-- Opening Marker --

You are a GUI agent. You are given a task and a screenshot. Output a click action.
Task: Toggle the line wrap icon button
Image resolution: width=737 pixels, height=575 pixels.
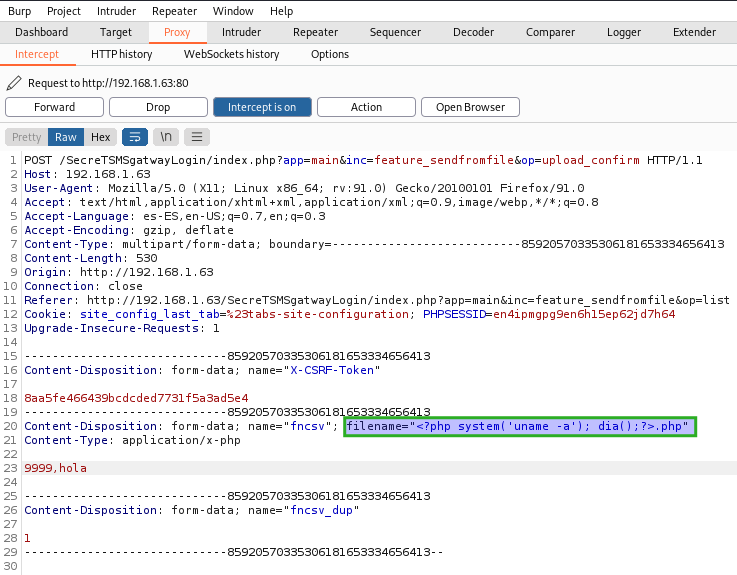pyautogui.click(x=135, y=137)
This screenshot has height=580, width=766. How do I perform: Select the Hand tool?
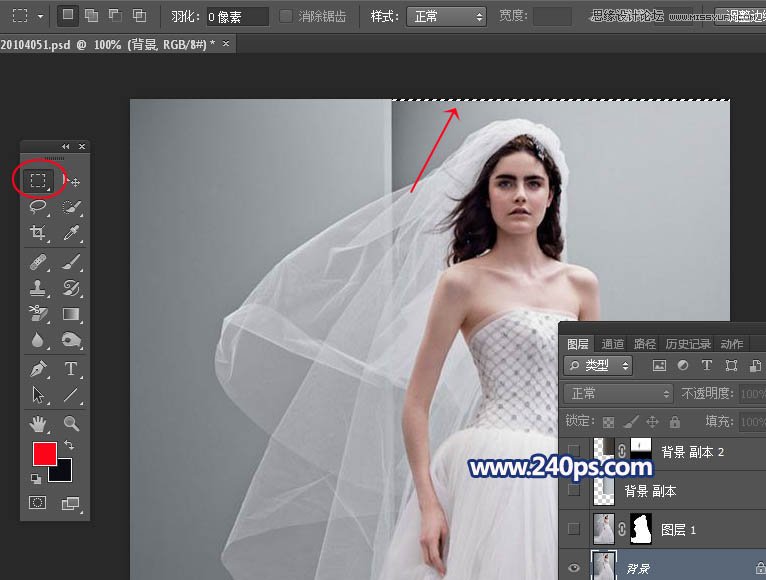[x=38, y=423]
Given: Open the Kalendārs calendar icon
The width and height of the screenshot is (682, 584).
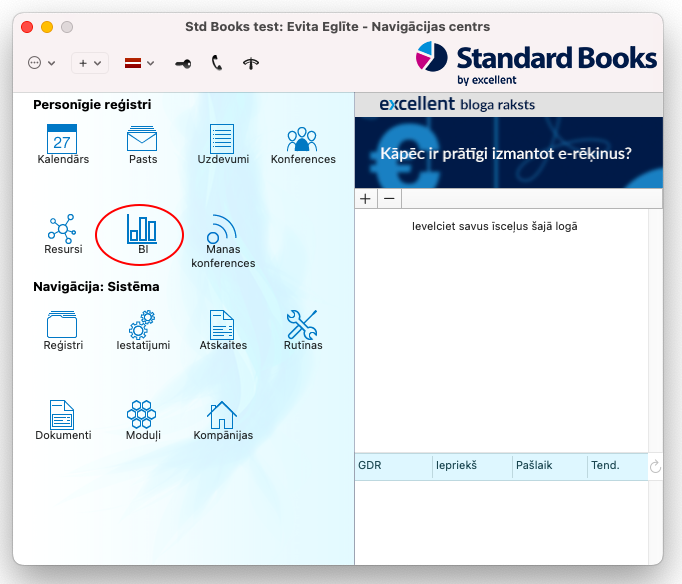Looking at the screenshot, I should point(63,138).
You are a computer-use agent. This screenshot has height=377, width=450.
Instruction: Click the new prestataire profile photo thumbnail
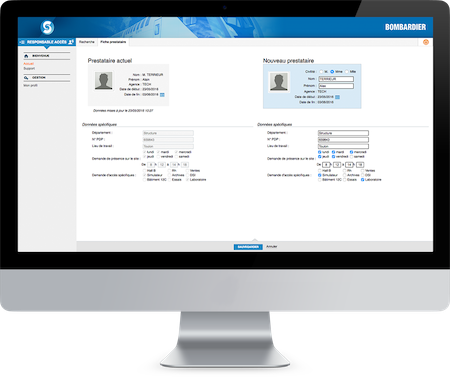click(x=279, y=82)
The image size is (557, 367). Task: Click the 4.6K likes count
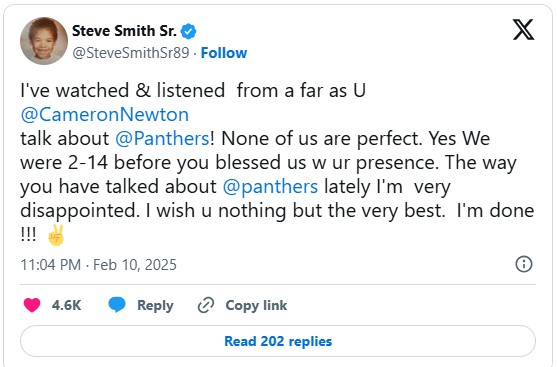(66, 305)
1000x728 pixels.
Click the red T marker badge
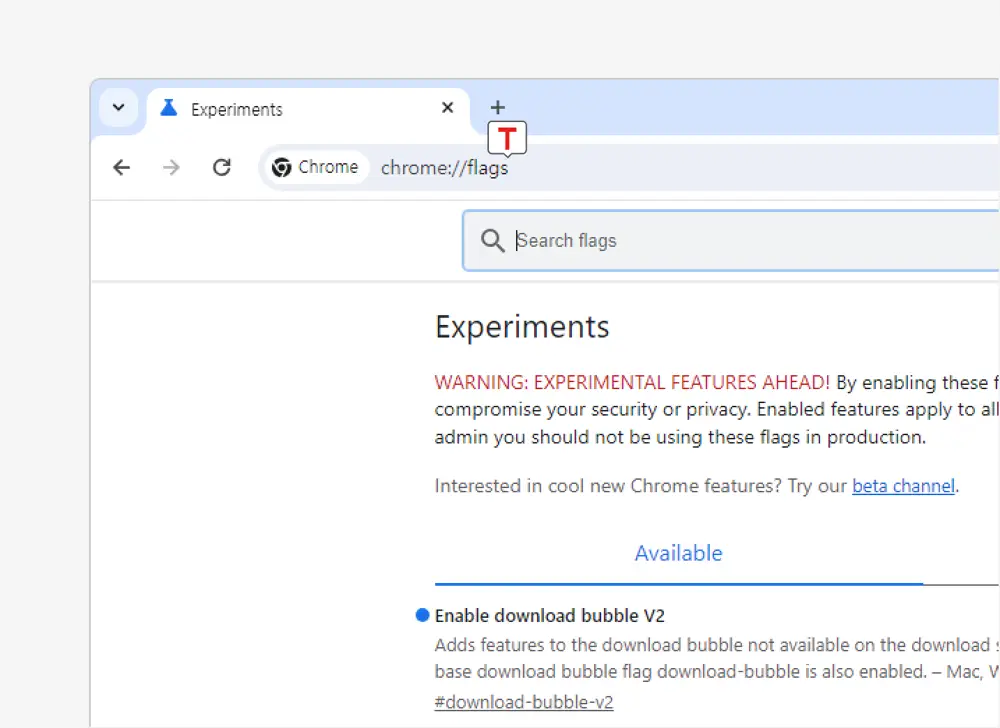507,138
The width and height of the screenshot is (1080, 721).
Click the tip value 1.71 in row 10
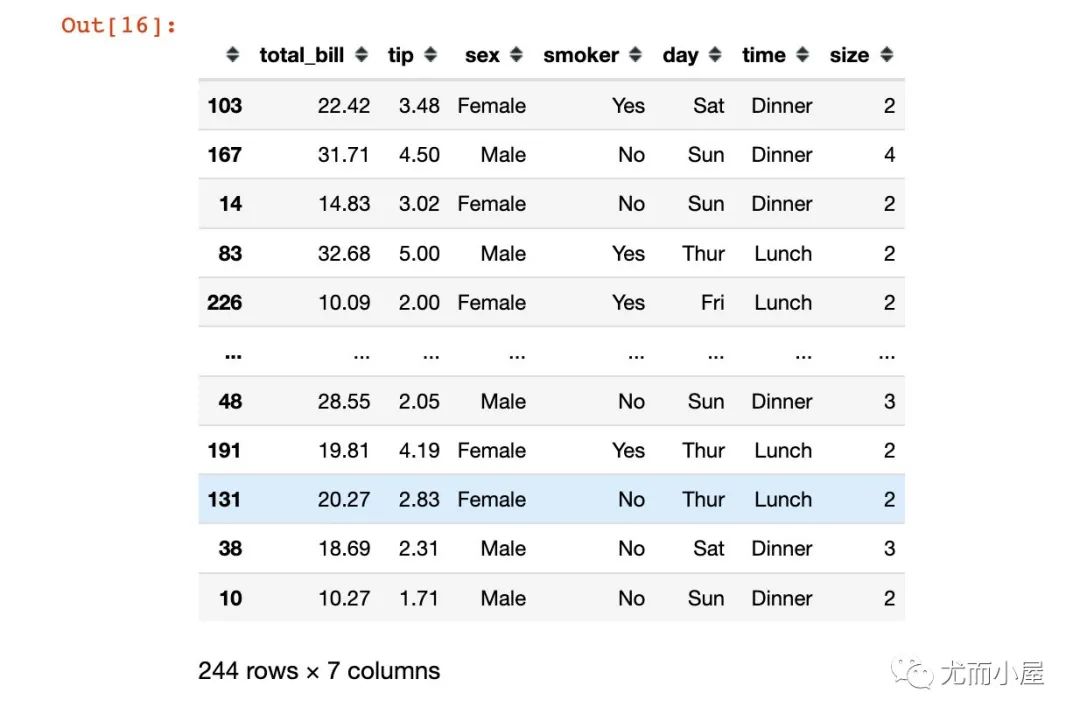419,598
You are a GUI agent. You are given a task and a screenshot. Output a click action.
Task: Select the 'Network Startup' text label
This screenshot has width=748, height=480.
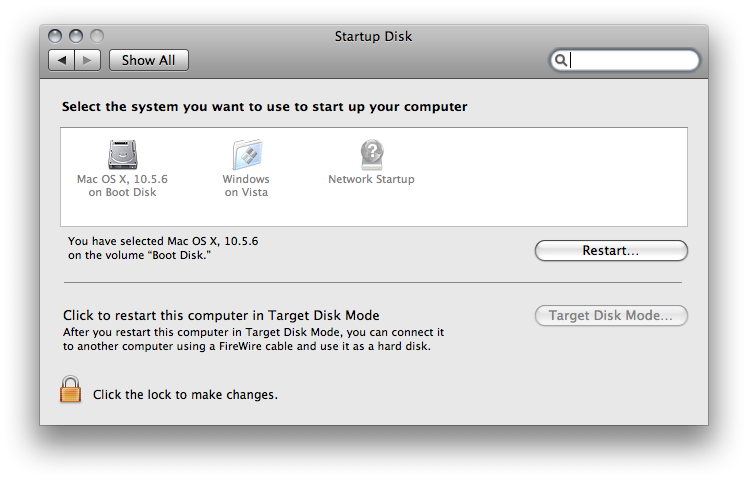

-- Closing Marker --

Copy every entry exactly; drop the pictures.

▶ _OUTPUT BELOW_:
You are a GUI agent. You are given a task and a screenshot. Output a click action.
Task: Toggle the line wrap icon button
Image resolution: width=737 pixels, height=575 pixels.
pyautogui.click(x=135, y=137)
This screenshot has height=580, width=766. How do I perform: Select the Hand tool?
[x=38, y=423]
Given: Open the Kalendārs calendar icon
The width and height of the screenshot is (682, 584).
Looking at the screenshot, I should point(63,138).
You are a computer-use agent. This screenshot has height=377, width=450.
Instruction: Click the new prestataire profile photo thumbnail
click(x=279, y=82)
The image size is (557, 367). Task: Click the 4.6K likes count
(66, 305)
1000x728 pixels.
Click the red T marker badge
507,138
The width and height of the screenshot is (1080, 721).
Click the tip value 1.71 in row 10
419,598
You are a GUI agent. You are given a task and a screenshot. Output a click action.
Task: Select the 'Network Startup' text label
This screenshot has width=748, height=480.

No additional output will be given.